Sure wish I could find a 357 lever gun at a reasonable price. All I have seen were just a little too high for me.


----------



## GREENCOUNTYPETE (Jul 25, 2006)

CASCADE , BEARFOOT i was refering to the ammunition 

i use 30-06 as a good example of good past 100 yard ammo now i preffer 150 gr winchester superx when i bought my rifle i bought out the hardware store in town i was 14 the rifle was 350 dollars and the shells were 6.50 a box the next stock they had was 7.50 a box i bought more now if i can find them for less than 17.00 a box we think we are doing well 

i can still buy a 30-06 rifle use the savage edge/axis as an example for about 300 dollars it will put 5 rounds in an inch at 100 yards with the right ammo but now a hundred rounds cost you almost as much 

my best price on 223 fmj lately is 21.10 for 60 rounds and that was only because a buddy was in a bulk buy 

now comparing this for 22 dollars at farm and fleet i can get 50 rounds of 44mag blazer aluminum cased jacketed holopoints and from a carbine rifle or pistol they will take a deer , besides that 44 or 45 use cast bullets well that can be made and reloaded easily with strait wall brass if you hang around the range a while you can get brass for picking it up.

--- Problems to solve ---
1) In the forum thread on ammunition prices, condense the paragraph beginning "i use 30-06 as a good example" into a short bulleted list that keeps its main facts.
2) Write the next part of the forum thread on ammunition prices, picking up after its final sentence.

--- Dataset content ---
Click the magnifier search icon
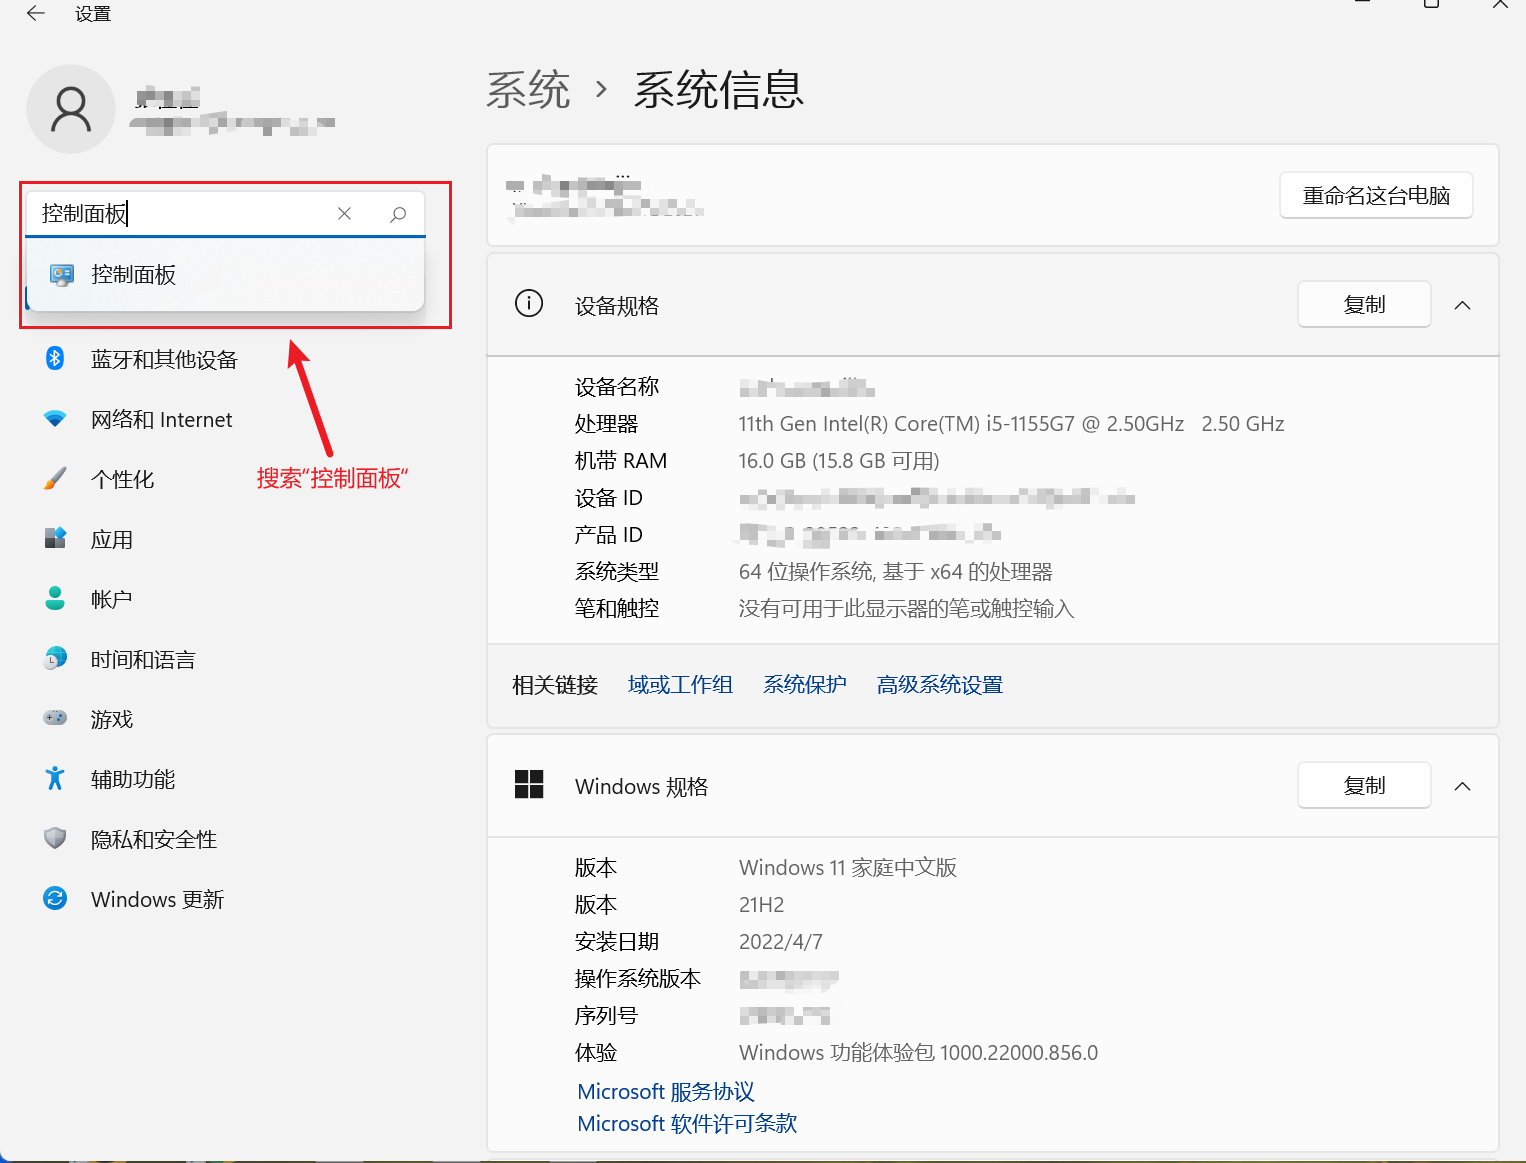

--- In response ---
1)
- The writer uses 30-06 as an example of good ammunition past 100 yards and prefers 150 gr Winchester Super-X.
- At 14, the writer bought a rifle for $350 and bought out the town hardware store's shells at $6.50 a box.
- The store's next stock cost $7.50 a box, and the writer bought more.
- Now, finding them for less than $17.00 a box counts as doing well.

2)
i said earlier i am always on a budget so i think budget minded and if your not looking for that 200-300 yard performance of a high power a pistol cal carbine with a matching pistol can make a lot of scence on shots out to 100 yards 

yes the AR has a lot of intimidation factor and is a great platform wish i could afford one , but then i would probably leave it at home to keep it nice any way and my beat up 30-30 rifle that i was given many years ago would still go out with me.



by the way if you don't have a 22lr that would be on my more likly to use list with cb longs very little noise but enough to take rabit squirl varmint form the garden and not atract attention it doesn't shound like a gun shot no crack just a little pop quieter than many pelet rifles


----------



## Ernie (Jul 22, 2007)

pancho said:


> Sure wish I could find a 357 lever gun at a reasonable price. All I have seen were just a little too high for me.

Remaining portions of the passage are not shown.